This dialogue between Steve Portigal and Dan Soltzberg about how to notice has gotten a lot of links since Jason Kottke linked to it(I also ran across it at Austin Kleon’s tumblelog). It’s good stuff:
Someone showed me a great user research training activity: circulate through an environment and note everything you observe, but using only one sense. First, observe from a distance—say, from on high—so you can’t hear what people are saying. Then sit in the middle of an active zone, but close your eyes. Students have told me how rapidly one sense fills in for the other. Of course sometimes that filling in isn’t accurate, so it also illustrates the importance of triangulating observations from a few different perspective.
This idea of mixing up your sensory inputs in a situation is excellent. In the context of teaching literature, it’s a particularly good way to find your way into a text, and potentially even to find paper topics. I’m frequently asked how to identify bits of a text that are likely to be fruitful for interpretation, or even what to do when faced with a difficult work.
My basic sense of how many students prepare for class is that they cast their eyes over the page once or twice. If the reading’s particularly engaging, they will read it more closely as time permits, but always in the silent theater of their minds.
Then, in class, we usually spend a fair (one colleague called it “startling” after observing a class) amount of time reading aloud. In part, we do this to focus our attention on that chunk of text. But we also read aloud because, if you do it right, you begin to notice more and more how the details of a text start to work together.
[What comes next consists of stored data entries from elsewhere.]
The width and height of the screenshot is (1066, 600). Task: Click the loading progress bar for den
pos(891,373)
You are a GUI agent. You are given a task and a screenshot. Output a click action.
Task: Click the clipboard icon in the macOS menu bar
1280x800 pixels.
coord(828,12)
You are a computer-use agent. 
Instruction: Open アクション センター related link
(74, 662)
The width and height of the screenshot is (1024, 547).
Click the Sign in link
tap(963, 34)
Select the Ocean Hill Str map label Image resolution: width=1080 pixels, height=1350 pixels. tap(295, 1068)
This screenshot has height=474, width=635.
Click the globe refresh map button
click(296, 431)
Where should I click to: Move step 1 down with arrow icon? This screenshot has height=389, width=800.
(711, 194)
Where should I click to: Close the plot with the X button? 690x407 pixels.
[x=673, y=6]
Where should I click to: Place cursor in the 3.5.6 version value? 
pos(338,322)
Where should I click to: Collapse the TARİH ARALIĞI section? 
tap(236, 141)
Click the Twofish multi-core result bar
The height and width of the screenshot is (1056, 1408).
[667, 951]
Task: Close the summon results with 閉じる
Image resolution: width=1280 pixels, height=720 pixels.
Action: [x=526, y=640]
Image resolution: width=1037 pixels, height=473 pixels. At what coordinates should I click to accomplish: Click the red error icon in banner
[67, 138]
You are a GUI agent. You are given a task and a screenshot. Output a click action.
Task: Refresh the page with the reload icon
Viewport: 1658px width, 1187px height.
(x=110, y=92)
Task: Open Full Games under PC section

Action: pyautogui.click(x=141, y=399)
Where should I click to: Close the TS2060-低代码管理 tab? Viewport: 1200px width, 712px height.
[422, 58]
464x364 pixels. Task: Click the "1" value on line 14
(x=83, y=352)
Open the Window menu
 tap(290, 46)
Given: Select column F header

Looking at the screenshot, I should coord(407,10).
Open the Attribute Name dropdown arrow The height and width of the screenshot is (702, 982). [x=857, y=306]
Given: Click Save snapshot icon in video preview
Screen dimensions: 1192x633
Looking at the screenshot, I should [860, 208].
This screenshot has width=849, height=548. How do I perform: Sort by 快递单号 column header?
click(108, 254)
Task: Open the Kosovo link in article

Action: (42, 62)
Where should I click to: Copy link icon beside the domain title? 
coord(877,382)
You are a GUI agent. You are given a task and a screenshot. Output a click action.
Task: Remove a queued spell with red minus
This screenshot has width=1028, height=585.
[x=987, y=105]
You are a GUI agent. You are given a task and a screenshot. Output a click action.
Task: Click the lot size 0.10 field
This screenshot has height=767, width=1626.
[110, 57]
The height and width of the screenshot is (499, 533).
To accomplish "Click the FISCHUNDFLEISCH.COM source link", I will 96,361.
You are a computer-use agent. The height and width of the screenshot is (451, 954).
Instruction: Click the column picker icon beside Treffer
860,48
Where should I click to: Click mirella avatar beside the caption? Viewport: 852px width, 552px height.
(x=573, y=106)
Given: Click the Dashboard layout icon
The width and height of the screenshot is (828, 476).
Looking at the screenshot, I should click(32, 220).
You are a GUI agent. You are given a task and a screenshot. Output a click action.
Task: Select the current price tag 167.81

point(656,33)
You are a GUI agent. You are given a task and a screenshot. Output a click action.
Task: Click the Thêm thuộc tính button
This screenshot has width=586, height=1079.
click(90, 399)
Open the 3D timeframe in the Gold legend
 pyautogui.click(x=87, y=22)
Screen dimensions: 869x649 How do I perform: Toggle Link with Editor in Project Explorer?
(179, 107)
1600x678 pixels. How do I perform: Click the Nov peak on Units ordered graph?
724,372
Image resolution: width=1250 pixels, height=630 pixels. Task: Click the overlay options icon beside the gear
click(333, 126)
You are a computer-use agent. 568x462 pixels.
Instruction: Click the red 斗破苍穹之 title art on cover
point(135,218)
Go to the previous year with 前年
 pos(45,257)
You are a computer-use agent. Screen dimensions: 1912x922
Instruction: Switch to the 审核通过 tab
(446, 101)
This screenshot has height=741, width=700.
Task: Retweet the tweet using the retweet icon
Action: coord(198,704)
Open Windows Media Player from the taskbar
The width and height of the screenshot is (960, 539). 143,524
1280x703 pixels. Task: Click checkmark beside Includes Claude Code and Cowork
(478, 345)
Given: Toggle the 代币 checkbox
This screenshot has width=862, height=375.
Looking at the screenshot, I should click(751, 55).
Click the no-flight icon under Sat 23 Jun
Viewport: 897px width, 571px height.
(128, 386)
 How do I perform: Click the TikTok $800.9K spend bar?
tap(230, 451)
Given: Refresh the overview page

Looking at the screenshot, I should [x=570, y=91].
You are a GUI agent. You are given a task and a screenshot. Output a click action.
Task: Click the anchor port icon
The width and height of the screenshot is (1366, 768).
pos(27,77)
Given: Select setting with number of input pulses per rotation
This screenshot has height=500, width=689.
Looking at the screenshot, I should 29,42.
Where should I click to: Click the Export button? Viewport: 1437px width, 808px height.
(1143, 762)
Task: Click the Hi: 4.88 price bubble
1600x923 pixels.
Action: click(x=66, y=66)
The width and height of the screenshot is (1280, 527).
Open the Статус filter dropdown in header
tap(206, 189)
You might not yet have the technical vocabulary to analyze the passage, but successfully reading a passage aloud (i.e., not in a flat, hurried monotone) represents a significant step toward producing a close reading.
Students so frequently say that they didn’t understand a passage until they heard it read aloud that I’ve stopped keeping track.
That’s my low-tech advice for honing one’s noticing skills when reading literature: Try reading some aloud. (Matthew Kirschenbaum once pointed me to this essay by Jerome McGann, which proposes “a commandment forbidding students (and anybody else) to talk about ideas in literature until they show they can sight-read fifty lines of verse without sending everyone howling from the room.” It’s a bracing strategy.)